7. Ordsall Hall Ghostcam
Image: Ordsall Hall/Facebook
The earliest records of Ordsall Hall date to 1177, and over the centuries it’s been home to people from earls and priests to mill workers and Tudor-era nobility. If the stories are to be believed, it’s also home to the spirit of a white lady and a young girl. Reports of ghostly activity are so common that three ghostcams were set up in the manor: one in the great hall, one in the great chamber, and one in the star chamber. The locations are reportedly where the most frequent activity occurs, and they update on the website every few minutes.
Some claim to have caught proof of spiritual residents haunting the hall, and professional photographer Anthony Lane captured an image that’s strikingly similar to another that popped up on the CCTV footage - three years apart. Legends say that one of the spirits is Lady Margaret Radclyffe, who jumped off a balcony in 1599. The other ghost is simply known as Cecily, and it’s said that her presence is heralded by the smell of roses.
8. Scarfolk
Image: Scarfolk Council
Scarfolk, the website says, “is a town in North West England that did not progress beyond 1979.” The 1970s keep repeating themselves on this creepy website, over and over again, and everything is just a little off. Visit the Scarfolk Council page and you’ll be warned about picking up mandatory literature on how to apply for your points-based citizenship rank, learning what everyone’s identification badges meant, and understanding things like your Physics Tax (do you use the laws of physics?) and your Gravity Surcharge (if you plan on using gravity).
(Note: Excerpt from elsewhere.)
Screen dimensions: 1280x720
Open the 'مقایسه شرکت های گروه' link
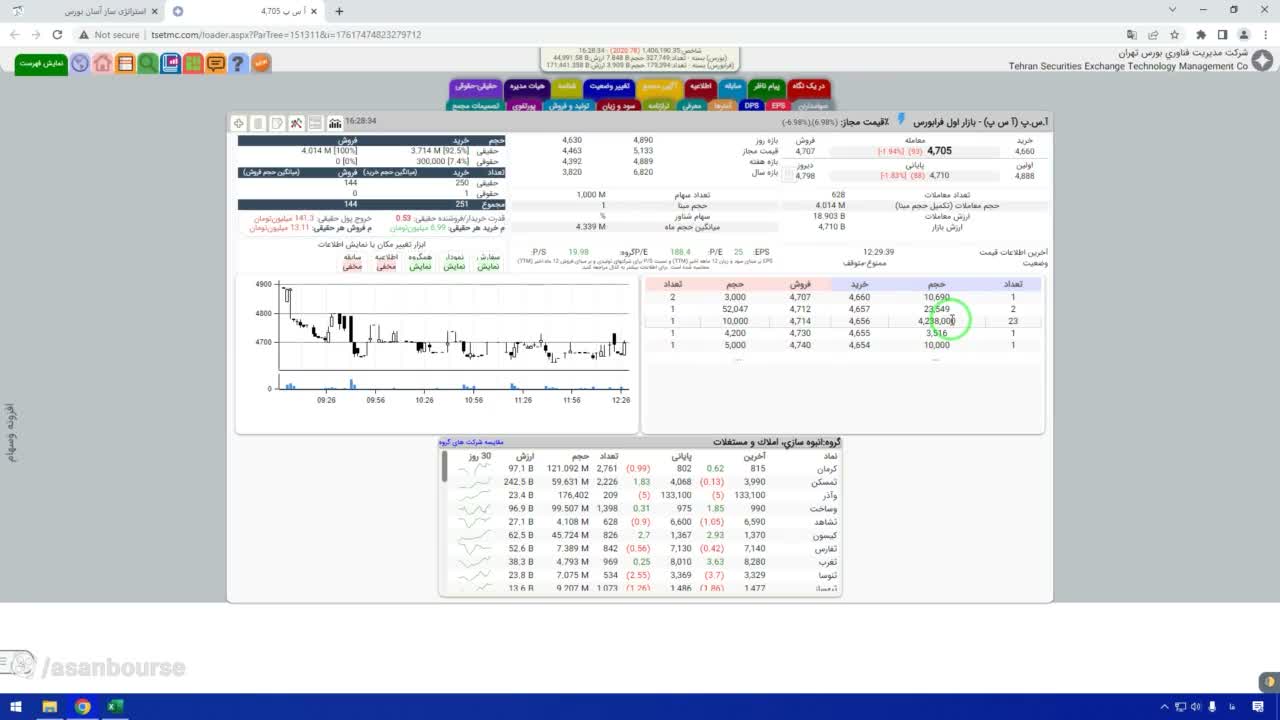coord(471,442)
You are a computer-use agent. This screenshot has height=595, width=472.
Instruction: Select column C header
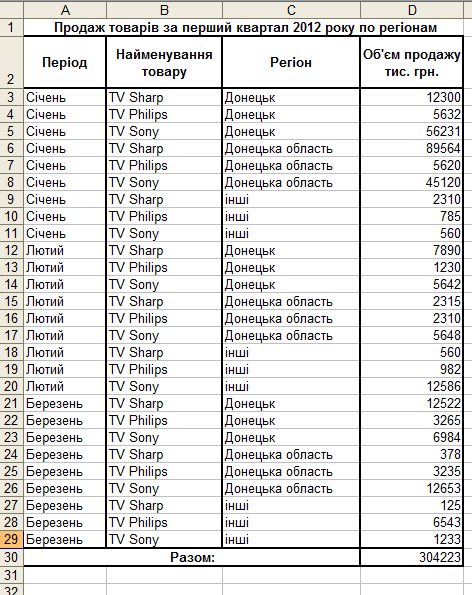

Think 1970s dystopian society where paranormal events are ordinary, where children can be hypnotised by spider-monsters in their televisions, and where an experimental Human Rights Lottery was once organised to see who would earn the right to be recognised as an actual human being. The entire site is weirdly unsettling (and the brainchild of a graphic designer), just foreign enough to be unfamiliar and just familiar enough to be uncomfortable.
9. Opentopia
Image: Opentopia
Thanks to the internet, you can go pretty much anywhere in the world. But reading about a location is rather different to actually seeing it. That’s where Opentopia comes in. Opentopia searches for freely accessible webcams from around the world, and compiles them in one location.
While a lot of them aren’t necessarily creepy, it’s the potential for creepiness that’s put this one on our list. It’s insane to think that in only a few relatively short decades, we’ve managed to transport far flung corners of the world into our homes. Head over to Opentopia and you can open cameras from the harbours and fjords of Norway, visit lakes in Switzerland, and sports areas and hotels in Russia. The list seems pretty much endless. Do enough digging and there’s some pretty unsettling ones, too. This can be a pretty creepy website, but we’ll leave that to your imagination.
10. Hashima Island
Image: hashima-island.co.uk
Modern ruins are eerie places, and the internet is, for better or worse, responsible for bringing the world into our homes. When it comes to virtually exploring abandoned places, this creepy website takes it a step farther, allowing you to wander through the deserted Hashima Island.
The island, off the coast of Nagasaki, Japan, was used a forced labour camp before and during World War Two. Once a major coal mining centre, it was home to a self-contained city with everything its inhabitants needed. From schools and community centers to apartment complexes, the now abandoned island had everything.
The mine was officially closed in 1974, and travel to and from Hashima Island was discontinued until 2009. In 2013 (after interest in the island was reignited when it featured in the James Bond movie Skyfall), Google sent a backpacker to the island equipped with their Street View technology. Now you can follow in Google’s footsteps and explore the infamous island abandonment, all making for some brilliantly creepy website viewing.